Nuit du piano, samedi soir au conservatoire de Luxembourg
Marathon musical de quatre heures
La Nuit du piano est un magnifique projet réalisé par les Noise Watchers Unlimited en collaboration avec le conservatoire de Luxembourg. Pendant quatre heures, de jeunes pianistes ont égalé, voire surpassé, les performances sportives luxembourgeoises.
Un programme combien équilibré, très bien structuré par Claude Lenners, maître du genre, il est vrai. Des œuvres-clés du piano du XXe siècle, indispensables à la compréhension de ce qui viendra plus tard.
Chia-Chia Lee attaque ce marathon avec la Suite opus 14 de Bartók longuette, pas vraiment facile d'accès. En essuyant les plâtres, il faut séduire doublement: pari tenu. Jean Muller s'attaque, c'est le cas de le dire, à la Bagatelle sans tonalité et Nuages gris écrites toutes les deux par F. Liszt au déclin de sa vie, exprimant déjà une musique du XXe siècle empreinte d'impressions, de modernité. Jean Muller joue sobrement mais avec détermination.
Jean-Philippe Koch s'en prend aux Bagatelles de Bartók avec netteté et légèreté: un sans-faute avec un sang-froid et une maîtrise impressionnants. Annie Kraus, pour terminer cette première partie, nous joue la très difficile Musica Ricercata de Ligeti. Véritable bijou, il ne devient joyau que lorsqu'il est interprété avec une grande rigueur et introspection.
Deuxième partie entièrement réservée à Bartók. Kae Shiraki nous fait écouter la difficile Sonate avec hardiesse. Techniquement, ce n'est pas facile et l'interprétation manque peut-être un peu de mordant. Cathy Krier entame ensuite les Danses Roumaines , probablement plus connues dans le public tout-venant, danses très jolies imprégnées de musique populaire. En plein air , comme le titre le suggère, est du même cru, et c'est vraiment extrêmement bien rendu.
Jean Muller nous revient pour le troisième acte avec Deux Études pour piano de Ligeti qui, comment s'en cacher, reflètent la situation tragique que ce compositeur a vécue pendant et après la Seconde Guerre mondiale. Le jeu limpide et léger convient très bien à ces deux études qu'on peut comprendre comme une échappatoire.

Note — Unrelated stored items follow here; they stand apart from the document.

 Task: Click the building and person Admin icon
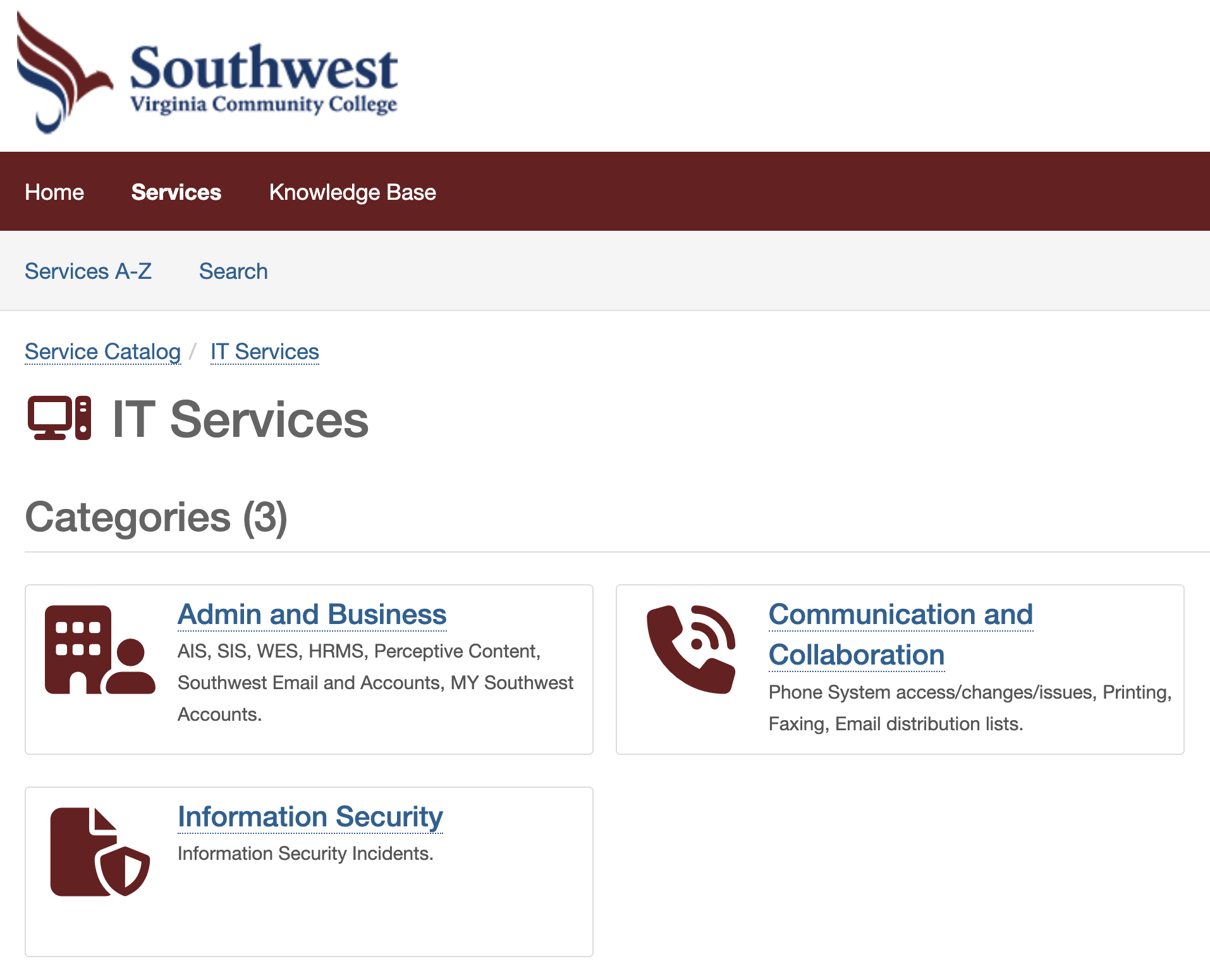click(x=100, y=650)
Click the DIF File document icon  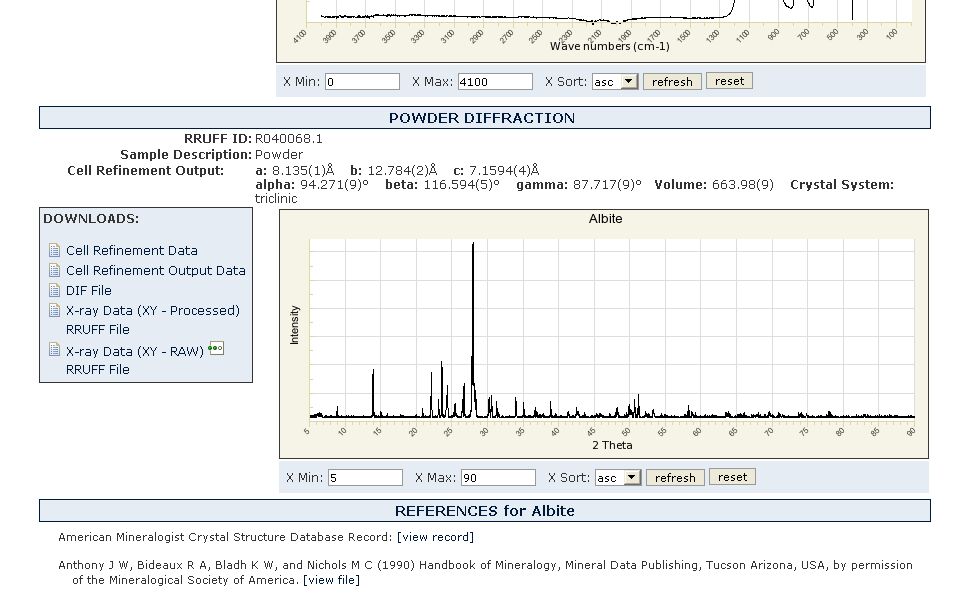click(55, 290)
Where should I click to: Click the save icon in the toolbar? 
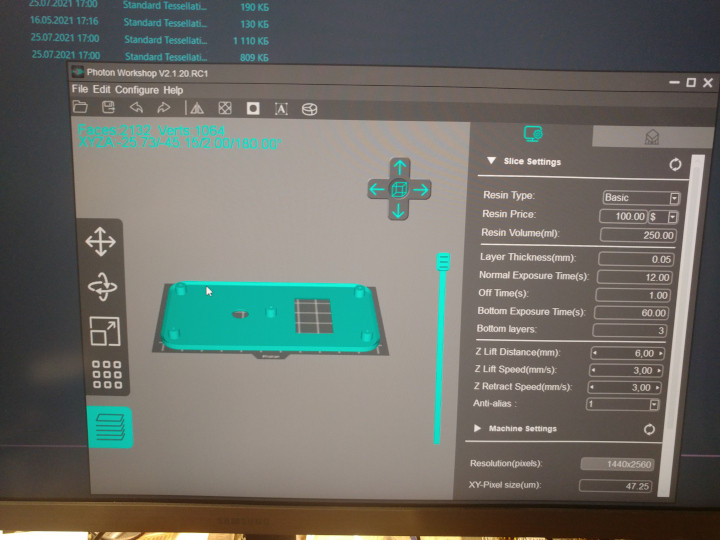(x=107, y=107)
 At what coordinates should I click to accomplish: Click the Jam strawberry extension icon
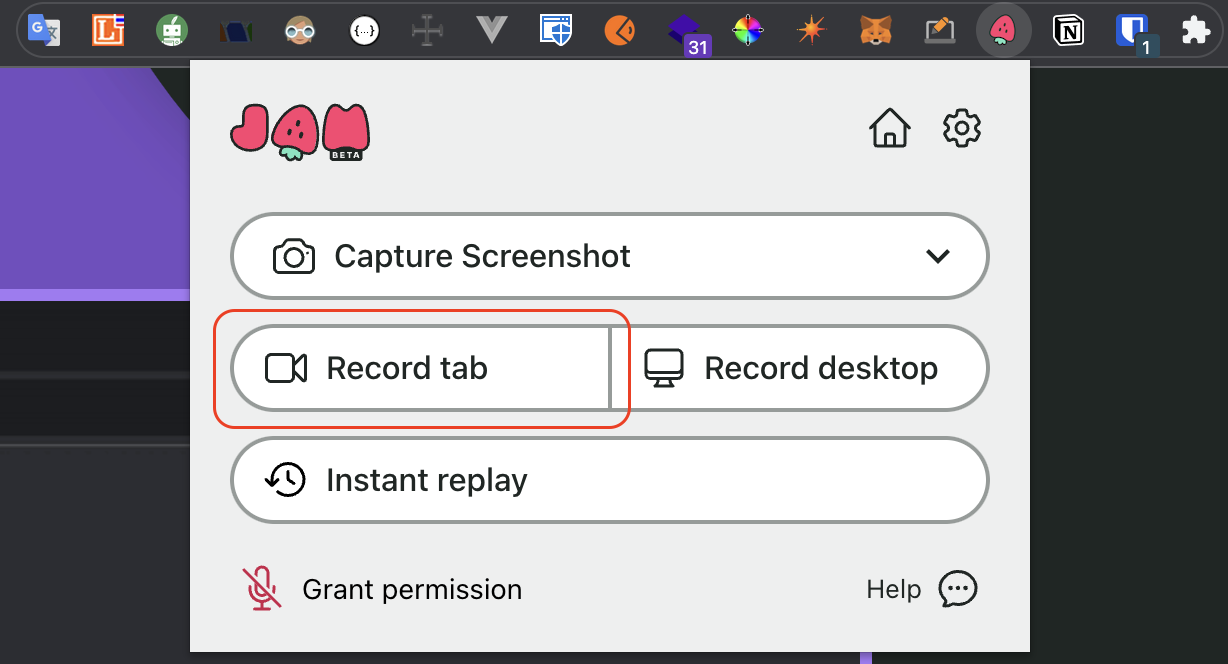click(x=1002, y=30)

Pascal Meyer nous ramène à Béla Bartók en interprétant successivement Les Danses au rythme bulgare et Ostinato , pièces extraites de Microcosmos . Jeu plus jazzy, plus mélodieux aussi. Pièces jalonnées de pièges de toute sorte, dont Pascal Meyer se joue littéralement. Jean Muller prend le relais pour se jeter avec force et détermination dans les Huit pièces pour piano de György Kurtág. Francesco Tristano Schlimmé cisèle Sequenza lV de Luciano Berio avec finesse en utilisant la pédale tonale (ou sostenuto) avec justesse pour magnifier, dirait-on, l'admiration qu'il voue au compositeur italien. Pour suivre, Hungarian Rock de Ligeti, initialement écrit pour cymbalum et retranscrit pour piano par Schlimmé lui-même. Si ce n'est pas du jazz, cela y ressemble! Musique teintée de spontanéité un peu comme dans les clubs typiques du genre.
Jean Muller débute la partie finale par les douze Children's Dances de Kodaly, qui se jouent uniquement sur les touches noires donnant une allure japonisante à ces airs exotiques qui plaisent par leur innocence. Le duo Maxim Ladid et Daniel Winkler offre Paganini Variations pour deux pianos de Witold Lutoslawski. Magique! Les deux jeunes artistes tirent de ces variations des sonorités extravagantes.
Pour finir en apothéose, Francesco Tristano Schlimmé et Jean Muller nous offrent la Suite pour deux pianos de Richard Rodney Bennett. L'éclectisme de ce très prolifique compositeur étonne toujours. C'est par un air «rag» que se termine cet incroyable concert marathon.